This is effectively the same as my previous question, but using Avro rather than JSON as the data format.
I'm working with a Spark dataframe which could be loading data from one of a few different schema versions:
// Version One
{"namespace": "com.example.avro",
"type": "record",
"name": "MeObject",
"fields": [
{"name": "A", "type": ["null", "int"], "default": null}
]
}
// Version Two
{"namespace": "com.example.avro",
"type": "record",
"name": "MeObject",
"fields": [
{"name": "A", "type": ["null", "int"], "default": null},
{"name": "B", "type": ["null", "int"], "default": null}
]
}
I'm using Spark Avro to load the data.
DataFrame df = context.read()
.format("com.databricks.spark.avro")
.load("path/to/avro/file");
which may be a Version One file or Version Two file.

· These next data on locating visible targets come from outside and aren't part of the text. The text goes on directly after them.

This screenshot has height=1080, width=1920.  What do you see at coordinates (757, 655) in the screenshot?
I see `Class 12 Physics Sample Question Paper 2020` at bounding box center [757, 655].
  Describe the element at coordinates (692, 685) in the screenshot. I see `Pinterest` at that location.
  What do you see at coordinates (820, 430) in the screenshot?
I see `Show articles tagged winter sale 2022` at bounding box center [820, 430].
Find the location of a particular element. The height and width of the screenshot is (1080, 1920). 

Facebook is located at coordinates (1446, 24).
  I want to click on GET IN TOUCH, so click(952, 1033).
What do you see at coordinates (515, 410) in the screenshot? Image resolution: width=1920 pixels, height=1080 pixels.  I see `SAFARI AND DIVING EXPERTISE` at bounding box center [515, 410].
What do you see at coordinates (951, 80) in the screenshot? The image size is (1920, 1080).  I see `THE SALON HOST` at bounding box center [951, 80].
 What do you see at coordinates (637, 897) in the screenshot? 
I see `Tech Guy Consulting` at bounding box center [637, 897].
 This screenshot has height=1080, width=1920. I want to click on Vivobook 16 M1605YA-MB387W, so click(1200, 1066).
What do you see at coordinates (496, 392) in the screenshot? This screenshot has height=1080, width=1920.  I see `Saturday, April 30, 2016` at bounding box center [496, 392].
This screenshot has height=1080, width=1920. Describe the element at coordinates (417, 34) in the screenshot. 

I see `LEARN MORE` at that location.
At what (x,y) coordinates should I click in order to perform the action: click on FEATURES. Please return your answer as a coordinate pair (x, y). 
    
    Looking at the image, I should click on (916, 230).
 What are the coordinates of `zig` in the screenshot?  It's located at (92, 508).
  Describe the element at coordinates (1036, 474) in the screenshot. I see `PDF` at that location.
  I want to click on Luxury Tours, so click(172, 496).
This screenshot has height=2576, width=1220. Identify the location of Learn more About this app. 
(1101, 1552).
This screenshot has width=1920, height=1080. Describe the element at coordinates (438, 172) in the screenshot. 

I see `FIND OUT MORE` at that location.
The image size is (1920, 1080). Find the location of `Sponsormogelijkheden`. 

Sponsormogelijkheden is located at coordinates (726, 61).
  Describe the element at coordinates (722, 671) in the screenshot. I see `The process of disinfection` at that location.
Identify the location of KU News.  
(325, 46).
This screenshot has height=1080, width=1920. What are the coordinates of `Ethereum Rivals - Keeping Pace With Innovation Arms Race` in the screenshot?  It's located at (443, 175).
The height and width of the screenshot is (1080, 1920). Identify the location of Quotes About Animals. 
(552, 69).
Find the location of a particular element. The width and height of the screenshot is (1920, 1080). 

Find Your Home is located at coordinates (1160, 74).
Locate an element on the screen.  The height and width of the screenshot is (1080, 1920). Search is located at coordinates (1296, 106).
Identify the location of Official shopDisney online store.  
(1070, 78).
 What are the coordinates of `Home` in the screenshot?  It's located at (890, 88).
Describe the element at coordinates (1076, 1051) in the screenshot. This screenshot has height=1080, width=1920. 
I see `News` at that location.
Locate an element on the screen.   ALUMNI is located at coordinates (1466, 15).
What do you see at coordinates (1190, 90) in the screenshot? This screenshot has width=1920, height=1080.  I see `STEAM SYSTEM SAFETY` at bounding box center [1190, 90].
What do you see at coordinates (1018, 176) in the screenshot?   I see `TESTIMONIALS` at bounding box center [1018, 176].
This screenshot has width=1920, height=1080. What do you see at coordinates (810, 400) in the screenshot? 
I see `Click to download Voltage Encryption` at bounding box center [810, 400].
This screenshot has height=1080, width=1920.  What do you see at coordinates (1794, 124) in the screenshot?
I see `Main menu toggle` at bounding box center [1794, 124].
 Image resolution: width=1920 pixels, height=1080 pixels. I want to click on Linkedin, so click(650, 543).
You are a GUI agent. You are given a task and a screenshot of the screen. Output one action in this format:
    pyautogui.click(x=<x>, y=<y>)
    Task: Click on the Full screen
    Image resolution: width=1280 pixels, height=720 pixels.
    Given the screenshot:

However I'd like to be able to process it in an identical manner, with the unknown values set to "null". The recommendation in my previous question was to set the schema, however I do not want to repeat myself writing the schema in both a .avro
file and as sparks StructType
and friends. How can I convert the avro schema (either text file or the generated MeObject.getClassSchema()
) into sparks StructType
?
Spark Avro has a SchemaConverters
, but it is all private and returns some strange internal object.